Shanghái (China), 16 dic (EFE).- El presidente chino, Xi Jinping, aseguró hoy que “tanto la libertad como el orden son necesarios” en la gestión de internet, ya que el espionaje en la red, los ciberataques y el ciberterrorismo se han convertido en “el azote global”.

Xi hizo estas afirmaciones en su discurso de apertura de la II Conferencia Mundial de Internet, que se celebra entre hoy y el viernes y en la turística localidad oriental china de Wuzhen por segundo año consecutivo.

Antes unos 2.000 participantes de alrededor de 120 países, entre ellos el presidente de Pakistán, Mamnoon Hussain, y los primeros ministros ruso, Dmitri Medvédev, y kazajo, Karim Masimov, y otros líderes, Xi habló de que “la necesidad de crear un sistema de gobernanza multilateral democrático y transparente”.

Para ello, defendió “el orden del ciberespacio de acuerdo a la ley”, a la que dijo que “todos deben obedecer”.

En un país con unos 670 millones de internautas y uno de los sistemas censores más férreos del planeta (el llamado “Gran Cortafuegos” chino), Xi mencionó los “problemas y retos” de internet, entre ellos el ciberterrorismo y el ciberespionaje.

Ante ese escenario, el presidente de China, país al que EE.UU. suele acusar de una buena parte de los ataques cibernéticos a sus empresas e instituciones, dijo que “hay que aumentar el diálogo y la cooperación bajo la confianza mutua y el respeto, promoviendo la transformación del sistema global de internet para impulsar la paz y la seguridad”.

“Ningún doble estándar debe ser aceptado en ciberseguridad”, agregó Xi, cuyo país rechaza las acusaciones de ciberataques de EE.UU. y arguye que es también víctima de delitos similares.

El mandatario señaló que se debe respetar también “la cibersoberanía de cada país”, y pronunció cinco propuestas para gestionar la red de redes: acelerar la construcción de infraestructura; crear plataformas online de intercambios culturales; mejorar la cibereconomía, impulsar la ciberseguridad y crear un sistema de gobernanza global de internet.

Al hablar de cómo fortalecer la cibereconomía y la innovación en la red, Xi señaló que “todas las empresas son bienvenidas en China mientras obedezcan las leyes” del país.

En un comunicado divulgado ayer, Amnistía Internacional (AI) urgió a las firmas tecnológicas a rechazar la influencia de China en la gestión global de internet, ya que afirma que ésta podría mermar la libertad de expresión y exacerbar los abusos de derechos humanos.

Facebook, Google o Twitter se mantienen censurados en China, si bien hoy, como el año pasado, estos servicios se encuentran desbloqueados en el centro de Wuzhen donde se celebra esta conferencia, a la que no fueron aceptados buena parte de los medios extranjeros de prensa que intentaron acudir.

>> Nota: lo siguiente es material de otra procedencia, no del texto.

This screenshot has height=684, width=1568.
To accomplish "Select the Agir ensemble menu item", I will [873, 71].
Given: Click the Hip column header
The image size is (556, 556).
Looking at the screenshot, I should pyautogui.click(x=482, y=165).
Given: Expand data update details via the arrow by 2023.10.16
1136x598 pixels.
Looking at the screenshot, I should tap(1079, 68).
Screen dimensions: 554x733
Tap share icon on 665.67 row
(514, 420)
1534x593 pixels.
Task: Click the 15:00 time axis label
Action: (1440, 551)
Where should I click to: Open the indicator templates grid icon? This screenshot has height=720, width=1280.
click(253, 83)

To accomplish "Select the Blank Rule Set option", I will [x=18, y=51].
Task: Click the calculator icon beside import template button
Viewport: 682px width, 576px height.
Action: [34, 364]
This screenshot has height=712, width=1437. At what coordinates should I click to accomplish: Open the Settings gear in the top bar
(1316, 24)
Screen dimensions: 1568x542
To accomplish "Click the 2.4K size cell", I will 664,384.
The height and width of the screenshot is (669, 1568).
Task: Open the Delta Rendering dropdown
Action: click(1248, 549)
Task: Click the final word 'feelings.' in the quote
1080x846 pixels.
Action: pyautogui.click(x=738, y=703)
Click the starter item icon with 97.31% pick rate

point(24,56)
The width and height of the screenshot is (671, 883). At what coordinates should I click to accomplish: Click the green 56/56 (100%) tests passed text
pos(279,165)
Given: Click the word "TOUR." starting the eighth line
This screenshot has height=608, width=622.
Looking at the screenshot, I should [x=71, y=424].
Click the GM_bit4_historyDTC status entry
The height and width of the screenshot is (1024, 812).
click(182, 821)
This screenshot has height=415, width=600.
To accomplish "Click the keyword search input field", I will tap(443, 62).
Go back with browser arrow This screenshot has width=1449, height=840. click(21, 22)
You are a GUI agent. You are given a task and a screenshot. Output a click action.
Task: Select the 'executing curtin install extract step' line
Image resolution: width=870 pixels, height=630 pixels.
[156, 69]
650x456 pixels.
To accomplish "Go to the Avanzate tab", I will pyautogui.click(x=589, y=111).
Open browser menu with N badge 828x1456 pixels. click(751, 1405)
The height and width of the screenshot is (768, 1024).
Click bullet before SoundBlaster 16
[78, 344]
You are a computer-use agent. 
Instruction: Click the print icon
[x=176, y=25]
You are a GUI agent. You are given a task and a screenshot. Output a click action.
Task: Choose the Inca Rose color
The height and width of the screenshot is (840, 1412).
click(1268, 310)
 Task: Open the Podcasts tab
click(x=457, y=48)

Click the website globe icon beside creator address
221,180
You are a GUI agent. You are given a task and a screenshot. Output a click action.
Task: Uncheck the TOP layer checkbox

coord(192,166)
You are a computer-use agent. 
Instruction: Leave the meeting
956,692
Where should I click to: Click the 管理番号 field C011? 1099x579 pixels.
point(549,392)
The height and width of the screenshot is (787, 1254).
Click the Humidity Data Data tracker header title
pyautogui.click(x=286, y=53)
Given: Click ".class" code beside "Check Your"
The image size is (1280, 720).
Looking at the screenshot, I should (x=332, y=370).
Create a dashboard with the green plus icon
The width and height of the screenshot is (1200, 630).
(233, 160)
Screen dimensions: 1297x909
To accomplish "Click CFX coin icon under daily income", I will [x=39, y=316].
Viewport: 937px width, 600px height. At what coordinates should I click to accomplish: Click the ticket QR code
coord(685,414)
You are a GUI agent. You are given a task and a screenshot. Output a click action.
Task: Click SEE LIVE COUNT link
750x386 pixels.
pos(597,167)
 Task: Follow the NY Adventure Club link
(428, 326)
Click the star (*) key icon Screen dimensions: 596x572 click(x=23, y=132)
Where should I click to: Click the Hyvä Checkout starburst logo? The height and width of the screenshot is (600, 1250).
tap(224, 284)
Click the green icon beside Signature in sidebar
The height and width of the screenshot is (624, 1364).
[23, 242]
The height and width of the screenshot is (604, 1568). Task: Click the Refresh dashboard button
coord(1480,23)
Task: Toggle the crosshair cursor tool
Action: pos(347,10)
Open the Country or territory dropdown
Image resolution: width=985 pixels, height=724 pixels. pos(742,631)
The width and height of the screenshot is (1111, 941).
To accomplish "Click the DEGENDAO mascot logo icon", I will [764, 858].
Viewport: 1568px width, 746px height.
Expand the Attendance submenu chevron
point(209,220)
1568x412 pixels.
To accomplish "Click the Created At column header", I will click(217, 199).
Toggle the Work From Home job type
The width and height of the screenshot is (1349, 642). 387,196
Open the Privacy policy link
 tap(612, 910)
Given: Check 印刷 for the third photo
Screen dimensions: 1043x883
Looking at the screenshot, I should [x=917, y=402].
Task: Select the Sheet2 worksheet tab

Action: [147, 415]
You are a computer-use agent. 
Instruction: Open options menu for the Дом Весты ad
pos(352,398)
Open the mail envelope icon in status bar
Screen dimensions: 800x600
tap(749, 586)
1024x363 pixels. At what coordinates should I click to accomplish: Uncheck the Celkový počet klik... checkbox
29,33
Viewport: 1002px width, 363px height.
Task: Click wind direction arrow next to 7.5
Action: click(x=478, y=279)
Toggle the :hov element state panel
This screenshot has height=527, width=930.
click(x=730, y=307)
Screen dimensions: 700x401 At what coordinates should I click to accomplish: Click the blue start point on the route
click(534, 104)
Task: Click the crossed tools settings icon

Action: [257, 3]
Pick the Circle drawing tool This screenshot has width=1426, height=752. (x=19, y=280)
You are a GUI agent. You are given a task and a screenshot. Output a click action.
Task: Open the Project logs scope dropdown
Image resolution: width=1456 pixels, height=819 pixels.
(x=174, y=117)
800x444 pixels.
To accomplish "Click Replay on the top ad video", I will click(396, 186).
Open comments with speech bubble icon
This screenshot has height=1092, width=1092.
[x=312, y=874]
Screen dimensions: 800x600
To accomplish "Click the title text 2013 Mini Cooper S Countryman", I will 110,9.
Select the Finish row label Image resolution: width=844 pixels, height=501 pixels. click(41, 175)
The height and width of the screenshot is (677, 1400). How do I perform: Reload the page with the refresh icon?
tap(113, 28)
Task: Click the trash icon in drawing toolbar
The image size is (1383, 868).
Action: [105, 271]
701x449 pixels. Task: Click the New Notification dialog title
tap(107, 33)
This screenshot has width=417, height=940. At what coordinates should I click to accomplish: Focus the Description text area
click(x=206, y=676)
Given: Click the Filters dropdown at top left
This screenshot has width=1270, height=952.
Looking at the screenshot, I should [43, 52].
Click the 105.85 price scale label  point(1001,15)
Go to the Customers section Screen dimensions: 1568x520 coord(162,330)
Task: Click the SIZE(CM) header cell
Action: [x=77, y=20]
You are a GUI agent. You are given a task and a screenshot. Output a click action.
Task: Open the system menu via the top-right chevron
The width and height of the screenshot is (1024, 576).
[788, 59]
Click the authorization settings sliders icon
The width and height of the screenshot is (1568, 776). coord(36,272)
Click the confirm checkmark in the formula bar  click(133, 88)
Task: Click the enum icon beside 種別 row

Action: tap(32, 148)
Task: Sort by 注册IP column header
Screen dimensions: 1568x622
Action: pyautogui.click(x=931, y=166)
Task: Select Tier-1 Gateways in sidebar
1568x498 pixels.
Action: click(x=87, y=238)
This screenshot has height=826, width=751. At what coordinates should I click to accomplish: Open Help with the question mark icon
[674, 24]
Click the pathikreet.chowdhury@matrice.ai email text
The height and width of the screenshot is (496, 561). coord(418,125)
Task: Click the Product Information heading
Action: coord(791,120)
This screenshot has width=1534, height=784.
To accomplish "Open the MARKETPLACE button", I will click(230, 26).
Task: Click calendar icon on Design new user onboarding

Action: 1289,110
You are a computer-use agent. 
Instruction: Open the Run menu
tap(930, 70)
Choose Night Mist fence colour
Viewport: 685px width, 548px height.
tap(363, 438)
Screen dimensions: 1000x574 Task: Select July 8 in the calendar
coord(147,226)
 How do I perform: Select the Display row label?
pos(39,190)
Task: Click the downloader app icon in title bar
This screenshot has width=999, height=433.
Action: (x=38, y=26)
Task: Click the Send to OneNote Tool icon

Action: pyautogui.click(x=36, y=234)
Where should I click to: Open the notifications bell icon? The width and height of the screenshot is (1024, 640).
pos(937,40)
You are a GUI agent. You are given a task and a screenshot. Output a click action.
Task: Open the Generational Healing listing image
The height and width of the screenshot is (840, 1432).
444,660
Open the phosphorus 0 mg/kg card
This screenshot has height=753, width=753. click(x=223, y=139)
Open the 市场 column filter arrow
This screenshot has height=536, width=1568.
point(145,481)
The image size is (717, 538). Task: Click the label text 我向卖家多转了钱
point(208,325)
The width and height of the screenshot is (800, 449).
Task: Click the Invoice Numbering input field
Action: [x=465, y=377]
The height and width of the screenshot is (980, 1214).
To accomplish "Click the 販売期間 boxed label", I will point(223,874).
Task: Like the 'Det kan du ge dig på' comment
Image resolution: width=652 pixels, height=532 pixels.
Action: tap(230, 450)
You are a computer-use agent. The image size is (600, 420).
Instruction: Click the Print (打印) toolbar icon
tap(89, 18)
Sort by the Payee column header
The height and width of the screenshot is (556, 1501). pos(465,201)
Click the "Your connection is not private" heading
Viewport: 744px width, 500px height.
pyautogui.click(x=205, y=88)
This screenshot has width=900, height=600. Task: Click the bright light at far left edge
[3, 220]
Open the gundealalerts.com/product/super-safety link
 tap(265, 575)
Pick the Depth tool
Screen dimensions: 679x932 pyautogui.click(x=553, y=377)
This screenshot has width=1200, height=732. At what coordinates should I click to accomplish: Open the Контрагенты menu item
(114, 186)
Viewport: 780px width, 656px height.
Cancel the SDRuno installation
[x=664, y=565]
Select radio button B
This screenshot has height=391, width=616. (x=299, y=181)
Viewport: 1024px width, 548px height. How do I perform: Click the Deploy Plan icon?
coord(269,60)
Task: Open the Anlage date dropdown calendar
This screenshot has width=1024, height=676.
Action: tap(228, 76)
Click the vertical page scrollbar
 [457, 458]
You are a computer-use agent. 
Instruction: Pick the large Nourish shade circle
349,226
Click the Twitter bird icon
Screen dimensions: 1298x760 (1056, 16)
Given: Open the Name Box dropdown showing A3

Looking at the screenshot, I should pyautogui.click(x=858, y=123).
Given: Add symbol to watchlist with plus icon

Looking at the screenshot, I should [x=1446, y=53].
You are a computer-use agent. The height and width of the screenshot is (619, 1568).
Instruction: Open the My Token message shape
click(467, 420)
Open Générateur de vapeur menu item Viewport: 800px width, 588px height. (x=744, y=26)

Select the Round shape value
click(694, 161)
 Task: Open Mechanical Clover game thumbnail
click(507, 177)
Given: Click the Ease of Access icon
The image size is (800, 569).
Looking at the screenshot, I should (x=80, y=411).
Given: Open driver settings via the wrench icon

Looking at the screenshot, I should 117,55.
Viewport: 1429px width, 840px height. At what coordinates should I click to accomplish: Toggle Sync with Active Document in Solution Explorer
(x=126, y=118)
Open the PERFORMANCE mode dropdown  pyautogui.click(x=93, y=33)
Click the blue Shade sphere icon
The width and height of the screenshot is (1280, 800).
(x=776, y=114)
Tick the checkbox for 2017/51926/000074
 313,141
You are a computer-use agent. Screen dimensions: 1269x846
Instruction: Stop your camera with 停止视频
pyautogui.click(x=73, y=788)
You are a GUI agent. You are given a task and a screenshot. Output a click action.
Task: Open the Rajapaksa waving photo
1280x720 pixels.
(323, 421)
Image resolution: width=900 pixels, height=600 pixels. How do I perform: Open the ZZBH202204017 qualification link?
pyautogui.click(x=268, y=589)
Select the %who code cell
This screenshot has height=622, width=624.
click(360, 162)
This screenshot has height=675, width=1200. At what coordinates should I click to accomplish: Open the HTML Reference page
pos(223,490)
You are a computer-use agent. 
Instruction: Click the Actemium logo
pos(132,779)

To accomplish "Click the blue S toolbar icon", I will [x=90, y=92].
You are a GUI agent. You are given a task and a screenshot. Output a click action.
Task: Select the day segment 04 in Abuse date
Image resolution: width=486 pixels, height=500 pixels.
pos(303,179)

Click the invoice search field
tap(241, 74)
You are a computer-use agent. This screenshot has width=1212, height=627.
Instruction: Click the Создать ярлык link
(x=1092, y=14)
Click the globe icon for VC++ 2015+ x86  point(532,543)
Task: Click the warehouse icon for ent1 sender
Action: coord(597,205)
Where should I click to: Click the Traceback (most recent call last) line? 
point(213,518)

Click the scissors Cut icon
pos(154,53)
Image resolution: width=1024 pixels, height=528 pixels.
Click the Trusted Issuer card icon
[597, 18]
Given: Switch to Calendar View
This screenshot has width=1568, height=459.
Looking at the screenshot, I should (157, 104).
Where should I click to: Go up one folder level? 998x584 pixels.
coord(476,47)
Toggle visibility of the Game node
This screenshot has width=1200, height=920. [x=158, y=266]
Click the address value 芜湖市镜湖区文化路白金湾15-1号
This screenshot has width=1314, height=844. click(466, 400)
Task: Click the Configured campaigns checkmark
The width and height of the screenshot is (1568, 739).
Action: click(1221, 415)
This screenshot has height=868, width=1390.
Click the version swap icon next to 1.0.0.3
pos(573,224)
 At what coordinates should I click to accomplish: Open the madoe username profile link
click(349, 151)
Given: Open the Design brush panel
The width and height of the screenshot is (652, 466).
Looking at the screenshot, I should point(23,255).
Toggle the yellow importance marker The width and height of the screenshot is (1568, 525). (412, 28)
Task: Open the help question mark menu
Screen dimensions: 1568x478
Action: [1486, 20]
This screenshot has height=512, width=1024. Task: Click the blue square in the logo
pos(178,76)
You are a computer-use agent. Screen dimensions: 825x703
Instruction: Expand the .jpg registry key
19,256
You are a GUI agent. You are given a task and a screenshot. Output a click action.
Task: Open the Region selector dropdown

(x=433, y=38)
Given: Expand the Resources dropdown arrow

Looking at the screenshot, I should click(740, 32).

A la cita asistieron también, entre otros, el viceministro de Comunicaciones de Cuba, Wilfredo González Vidal, y por parte de la ONU el chino Wu Hongbo, subsecretario general de las Naciones Unidas para Asuntos Económicos y Sociales.

Repiten, como el año pasado, Lu Wei, ministro de la Administración China del Ciberespacio; Jack Ma, fundador del grupo de comercio electrónico Alibaba; Pony Ma, presidente ejecutivo de Tencent (creador del sistema de mensajería QQ y de la popular red social Weixin), y Robin Li, responsable del motor de búsqueda Baidu.

A ellos se suman, según el portal oficial del evento, directivos de firmas internacionales como Microsoft, Apple, Yahoo, Siemens, IBM, Yahoo y Qualcomm.

La mayor convocatoria internacional de este año frente a la de la primera edición del año pasado parece orientada a los esfuerzos de China por crear una especie de consenso global que ponga unas reglas comunes en favor de un control de internet en todo el mundo.